Saudações a todos, sem qualquer distinção hierárquica, por uma simples questão de respeito à nossa condição humana, que nos impõe a necessidade de vivermos em sociedade, sujeitos a direitos individuais inalienáveis – direitos que nos permitem ser quem somos. 

Saudações a esse todo que somos (cada um com suas particularidades), nessa nossa tribo da “Saúde Mental” – mais um dos segmentos desse “Mundo de Compartimentos” que vivemos.

Aqui, venho começar pelo fundamental: - dissecar definições a respeito da LOUCURA, do TRANSTORNO MENTAL ou SOFRIMENTO PSÍQUICO. Busco entender quem é o LOUCO ou quem chamam de PORTADOR DE TRANSTORNO MENTAL, ou ainda quem seja identificado como “SUJEITO PSIQUICAMENTE SOFREDOR”. 

Porque esse espectro denominado vulgarmente de “loucura” é a perda da razão e também a confusão de sentidos, onde personagens perdem-se nos significados que emprestam a si mesmos; é o que se vê nos olhos que vagueiam a esmo; nas vozes da figuras imaginárias que ditam ordens e sugestionam sonhos; nos atos repetitivos das manias e o foco fixo nas obsessões; é o que se nota no furor das tragadas em bagas catadas no chão; na freqüente falta de coordenação motora ligada ao trauma provocado por determinadas repressões, como também, as convulsões geradas por lesões cerebrais; são as agressões violentas dos alcóolicos e seus “delirium tremens”; a saliva que teima em escorrer pela boca afora, habitual em perversões sexuais; é aquela fala que não diz coisa com coisa; e tanto mais que dói; que fere e maltrata; que incomoda, e até proporciona a delícia de doces delírios; são os melindres de quem foge e se esconde onde pode, muitas vezes, na merda, na miséria.

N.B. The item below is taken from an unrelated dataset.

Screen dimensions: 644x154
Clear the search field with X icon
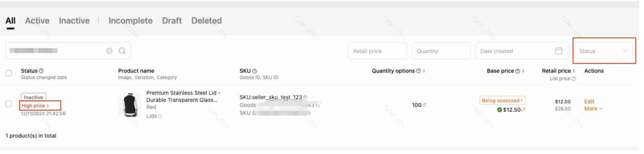click(109, 51)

Pois, se bem investigarmos, perceberemos quem carrega esse estigma de “louco”: - é o pobre – aquele que nada possui – o excluído do mercado de “produção&consumo” – quem está “atolado na merda”. O rico, quando é tocado pelo transtorno mental, submete-se aos cuidados particulares ou recorre ao self service farmacêutico das drogas legalizadas, munido de receita ou não, como ainda pode refugiar-se no submundo dos narcóticos.

Aquele que enlouquece, seja quem for, é alguém que merece ser cuidado. Todos nós, se não nos cuidarmos, poderemos passar por tais situações, mencionadas acima. São esses, alguns dos sintomas que definem o SOFRIMENTO MENTAL ? 

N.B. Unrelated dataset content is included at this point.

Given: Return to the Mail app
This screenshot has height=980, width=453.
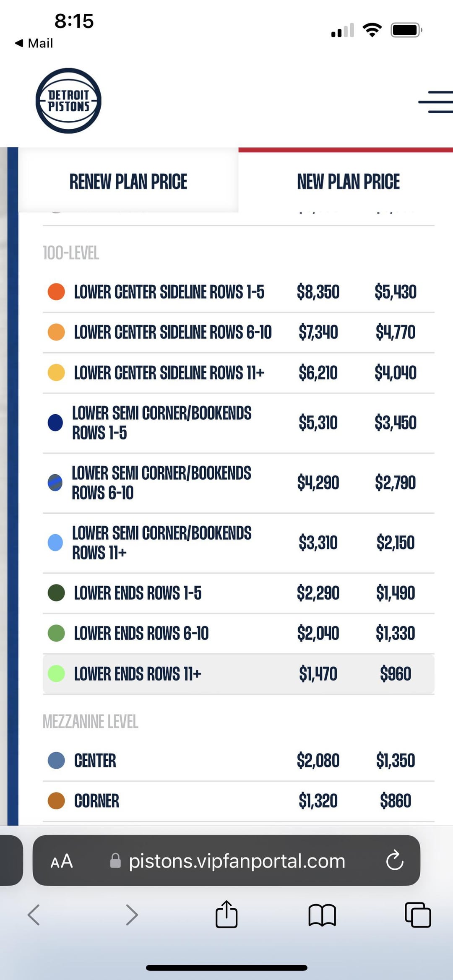Looking at the screenshot, I should click(34, 43).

Então, a idéia clara na propagada “Reforma Psiquiátrica” é a “Prática do Cuidado”.

Cuidar de quem ainda não pode cuidar-se, ensinando-o a manter o autocuidado.

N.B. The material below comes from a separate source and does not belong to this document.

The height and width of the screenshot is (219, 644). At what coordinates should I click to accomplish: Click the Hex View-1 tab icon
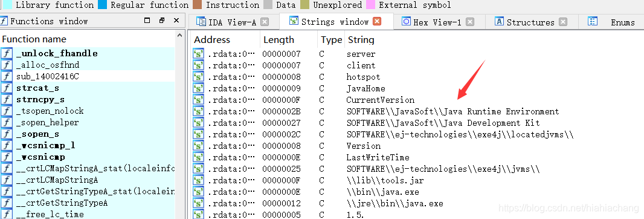[x=406, y=22]
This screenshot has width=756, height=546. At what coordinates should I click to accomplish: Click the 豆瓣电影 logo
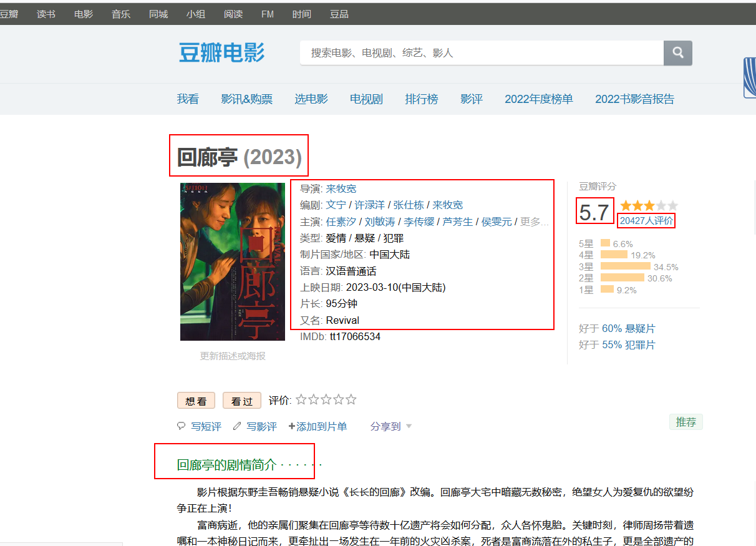(x=222, y=53)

Cuidar de quem não sabe e não poderá aprender a cuidar de si mesmo, por algum motivo, tenha recursos ou não. A todos deve estar disponibilizado o devido cuidado.

Para chegar a tal ponto, não se faz necessário construir grandiosas estruturas assépticas de concreto armado, com tecnologias de última geração. Precisa-se de lugares, lógico, mas, o essencial é que se faça a capacitação de equipes multidisciplinares (psiquiatras, psicólogos, , enfermeiros, terapeutas ocupacionais, assistentes sociais, sociólogos, antropólogos, artesãos, artistas plásticos e teatrais, musicoterapeutas, educadores físicos, nutricionistas, médicos clínicos, dentistas, PROFISSIONAIS CUIDADORES – PROFISSIONAIS DE SAÚDE. Isso não significa que todos atuem juntos, porém, que um número mínimo de “Técnicos das Especificidades” venha proporcionar a SAÚDE INTEGRAL.

É a rede SUS fluindo para atender àqueles que necessitem dos seus cuidados

Por isso, PRECISAMOS DE CUIDADORES – de gente que se disponha a conhecer meios pelos quais pode-se conviver com as “estranhezas” - gente que se atreva a conhecer o território onde se desencadeia a crise e ouse aplicar soluções possíveis ao caso.

Essa gente, no lugar de APRENDER CUIDANDO, deve estar habilitada para exercitar a “Arte dos Relacionamentos”. Porque, com uma ótica humanista, entenderemos que àquele rotulado de “louco” deve ser legado um modo de relacionar-se consigo mesmo, com sua subjetividade, além dum modo de tecer relações com seus próximos.

CUIDADO COM A SANIDADE DAS CONVIVÊNCIAS.

CUIDADO COM O RESPEITO ÀS DIFERENÇAS.

CUIDADO.

Eu mesmo, me expresso no lugar de quem já foi “paciente de hospital psiquiátrico” e vem chegando ao lugar de “Sujeito de Si”. Porque já fui chamado de “esquizofrênico” por um psiquiatra psicoterapeuta. Anos depois, um psicólogo disse-me que era um “psicótico”. Mais tarde, outro psiquiatra contou-me que apresentava um quadro de “transtorno bipolar”. Recentemente, chamaram-me de “usuário” em um CAPS. Hoje, sei que sou uma pessoa, um ser humano, um cidadão que merece certos cuidados. Não interessa os sintomas que apresentei, mas o homem que sou. E, reconheço-me como usuário enquanto “uso o sistema de saúde mental” e apenas somente nesse caso. Aqui, neste instante, sou membro da AMEA – Associação Metamorfose Ambulante de usuários e familiares do sistema de saúde mental do estado da Bahia – e militante do movimento social da “Luta Antimanicomial”

No meu cotidiano, sou uma pessoa que vem aprendendo a se cuidar, como outros companheiros(as) que também vivenciam o mesmo aprendizado. Mas, sei da existência daqueles que tem limitações mais acentuadas. Sei que existem aqueles que não podem e nem poderão cuidar de si mesmos, nem das próprias necessidades físicas (da alimentação à higiene), nem poderão dar conta da capacitação profissional ou mesmo dos modos de convivência social, nem de atividades culturais. E daí ?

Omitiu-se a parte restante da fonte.